School Shootings: Has it Become the New Normal?

The American Epidemic

School Shootings: Has it Become the New Normal?

Three students on the football team at the University of Virginia were killed by gunfire on a class field trip, announced by officials on the morning of Nov. 14. The class was on their way back from a play in Washington D.C. when Christopher Jones open fired and killed three students, Devin Chandler, Lavel Davis Jr., and D’Sean Perry, and injured an additional two.  

The UVA shooting marked the 599th mass shooting of 2022, with 258 of them taking place on school grounds. 

School Recourse Officer at Patriot High School, Sarah Khalid, said, “I think as a society, [gun violence] isn’t talked about much until something horrible happens.” 

The Columbine High School shooting in 1999 as well as the Sandy Hook Elementary School shooting in 2012, marked the beginning of the trend in gun violence taking place at schools.  

“In the United States, just looking at the past ten years, five years, [gun violence is] quite prevalent. So Sandy Hook occurred, and we never thought there would be another shooting at an elementary school. Then Uvalde happened and before that it was Parkland and before that it was Michigan,” says Officer Khalid. 

Since the infamous 1999 Columbine High School shooting, more than 323,000 students and educators have experienced some sort of gun violence at school.

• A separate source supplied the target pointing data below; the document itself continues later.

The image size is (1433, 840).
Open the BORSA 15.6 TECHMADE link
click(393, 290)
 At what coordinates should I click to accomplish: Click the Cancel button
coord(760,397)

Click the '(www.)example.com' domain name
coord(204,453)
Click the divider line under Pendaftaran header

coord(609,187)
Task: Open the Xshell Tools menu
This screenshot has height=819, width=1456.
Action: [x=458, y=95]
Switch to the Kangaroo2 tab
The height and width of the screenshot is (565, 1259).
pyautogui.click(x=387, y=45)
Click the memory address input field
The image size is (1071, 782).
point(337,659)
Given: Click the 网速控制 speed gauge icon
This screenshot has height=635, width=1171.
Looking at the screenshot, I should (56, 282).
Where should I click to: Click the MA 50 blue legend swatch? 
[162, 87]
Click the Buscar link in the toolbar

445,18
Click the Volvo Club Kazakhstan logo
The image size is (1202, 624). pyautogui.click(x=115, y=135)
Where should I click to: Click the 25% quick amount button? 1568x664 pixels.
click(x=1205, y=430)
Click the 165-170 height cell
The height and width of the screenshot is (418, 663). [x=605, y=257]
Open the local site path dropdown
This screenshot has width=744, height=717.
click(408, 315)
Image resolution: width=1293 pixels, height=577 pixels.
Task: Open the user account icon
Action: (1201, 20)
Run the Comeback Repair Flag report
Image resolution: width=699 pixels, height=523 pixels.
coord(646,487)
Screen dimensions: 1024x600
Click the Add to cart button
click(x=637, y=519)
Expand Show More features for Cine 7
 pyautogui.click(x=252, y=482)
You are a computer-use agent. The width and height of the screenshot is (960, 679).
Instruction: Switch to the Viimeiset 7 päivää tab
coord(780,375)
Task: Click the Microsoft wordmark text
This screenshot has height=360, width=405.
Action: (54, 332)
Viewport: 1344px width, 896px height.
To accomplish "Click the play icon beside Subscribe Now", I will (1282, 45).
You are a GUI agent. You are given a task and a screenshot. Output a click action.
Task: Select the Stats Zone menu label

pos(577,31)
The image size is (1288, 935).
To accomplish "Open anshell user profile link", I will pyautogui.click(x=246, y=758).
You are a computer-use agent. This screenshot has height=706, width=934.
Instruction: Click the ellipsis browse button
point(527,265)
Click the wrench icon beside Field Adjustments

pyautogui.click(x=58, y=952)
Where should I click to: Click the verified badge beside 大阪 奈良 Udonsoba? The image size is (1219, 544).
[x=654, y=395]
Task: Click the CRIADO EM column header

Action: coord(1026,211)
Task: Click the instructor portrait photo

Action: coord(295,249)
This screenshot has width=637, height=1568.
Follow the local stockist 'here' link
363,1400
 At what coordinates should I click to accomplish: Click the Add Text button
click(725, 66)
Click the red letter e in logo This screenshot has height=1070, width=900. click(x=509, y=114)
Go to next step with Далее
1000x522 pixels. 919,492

Even though school shootings only make up a small portion of the American epidemic that is gun violence, the entire culture of in-school education has been changed. While death tolls from gun violence continue to be tied to different schools around the nation, students and educators continue to be in fear that they too, may be another number.  

“We have all these safety mitigations in this school. Locked doors to bathroom checks to threat assessments, risk assessments, everything is in place. But we can’t predict the future. We can only work with the information that we have been presented. It only takes one person,” says Officer Khalid. “[Gun violence is] becoming a new norm which students have to live with and I don’t think that we should need to.” 

What Makes a School Shooter? 

Understanding why someone might be compelled to commit acts of violence is key to finding ways to prevent further incidents like school shootings. Although there are many factors that contribute to why one might feel the need to commit violence, one of the largest risk factors includes mental health issues that are not properly addressed.  

“I’m not a psychologist but I think it’s hatred. They’re hateful towards their school, towards their peers, and in their mind, they have manifested this ideation that this act will resolve my issues,” says Officer Khalid. 

Issues may include mental health challenges such as depression and anxiety, as well as bullying, harassment, abuse, stress, and more. These issues may cause people to feel like outcasts or frustrated by their situations with no way out, causing them to turn to violence – like the Uvalde shooter who had been bullied for years for a speech impediment.  

Shadowing issues in addition to the relatively easy access to guns leads to the increased risk in the development of a possible school shooter – but there are ways to prevent this.  

How Can We Make a Change? 

At least one person knew of a potential shooting, butshooting but failed to report it in four out of five school shootings. Knowing the warning signs of someone who may be struggling is important in preventing acts of violence. Some of the warning signs may be suddenly withdrawing from friends and family, bullying, excessive irritability, making direct threats to a people or places, bragging about access to a firearm, and cruelty to animals.  

“We can put in more officers inside the school, but I don’t think that that’s the right answer. It is [an] answer, I think that’s one approach, but do we want to fortify our schools and have more police officers?” says Officer Khalid. “I don’t want [students] walking in the school feeling fearful.””. 

While efforts to add in more risk assessments and mitigation measures in schools may help, there are other ways to make a difference outside of school. Organizations such as the Sandy Hook Promise and Rachel’s Challenge both work to raise awareness on the signs of potential violence and how to address those issues. Made up of supporters, volunteers, activists, and survivors of those lost to school shootings, the Sandy Hook Promise and Rachel’s Challenge provide opportunities to donate financially, to promote gun reform, and volunteer opportunities to advocate and fundraise for the cause. Both organizations emphasize the importance of community, noticing the signs of need and struggle, and kindness, in an effort to make a difference and protect people from the American epidemic that is gun violence.